Reproduce the records below line for line, with no changes.
[START Records for processing]
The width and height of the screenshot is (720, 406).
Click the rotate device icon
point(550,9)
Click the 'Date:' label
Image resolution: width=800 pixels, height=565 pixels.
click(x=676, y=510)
[END Records for processing]
**Output below:**
The width and height of the screenshot is (720, 406).
Click the rotate device icon
point(550,9)
Click the 'Date:' label
Image resolution: width=800 pixels, height=565 pixels.
click(x=676, y=510)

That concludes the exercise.